Chromosomal instability and lack of cyclin E regulation in hCdc4 mutant human breast cancer cells

INTRODUCTION: Cyclin E, a G(1 )cyclin essential for G(1)–S phase transition, is known to have a profound effect on tumorigenesis. Elevated levels of cyclin E have been associated with breast cancer, and chromosomal instability observed in breast cancer is suggested to be associated with constitutive expression of cyclin E. It was previously demonstrated that SUM149PT human breast cancer cells show very high levels of cyclin E expression by western analysis and that they express a nonfunctional cyclin E ubiquitin ligase due to a mutation in the F-box protein hCdc4. METHODS: We examined cyclin E expression in both MCF10A and SUM149PT cells using western blot analysis and flow cytometry. Immunofluorescence was utilized for the localization of cyclin E in both normal and breast cancer cells.
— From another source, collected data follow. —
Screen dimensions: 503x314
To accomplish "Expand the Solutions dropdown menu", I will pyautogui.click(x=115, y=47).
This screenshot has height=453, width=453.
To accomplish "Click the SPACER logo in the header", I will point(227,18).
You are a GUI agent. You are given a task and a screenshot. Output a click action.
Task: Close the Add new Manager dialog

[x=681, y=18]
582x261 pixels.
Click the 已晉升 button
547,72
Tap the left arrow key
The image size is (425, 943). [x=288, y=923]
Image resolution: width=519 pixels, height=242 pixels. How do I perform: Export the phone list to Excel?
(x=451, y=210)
In addition, array comparative genomic hybridization analysis was performed to compare chromosome copy number alterations with levels of cyclin E expression among a panel of breast cancer cell lines. RESULTS: SUM149PT cells overexpress cyclin E on a cell per cell basis for the duration of the cell cycle. High cyclin E levels are maintained throughout the S phase, and SUM149PT cells exhibit an S phase delay or arrest probably due to cyclin E overexpression. In addition, comparative genomic hybridization indicated that SUM149PT cells exhibit many chromosome copy number alterations, which may reflect prior or ongoing genomic instability. However, no direct correlation was observed between cyclin E levels and genomic copy number alteration in a panel of human breast cancer cell lines. CONCLUSIONS: Cyclin E is overexpressed at high levels throughout the cell cycle in SUM149PT cells, which is in stark contrast to cyclin E degradation observed in the mid to late S phase of normal cells. SUM149PT cells are unable to regulate cyclin E and also exhibit many copy number alterations. However, there was a lack of direct correlation between cyclin E overexpression and chromosomal instability across a panel of other breast cancer cell lines examined.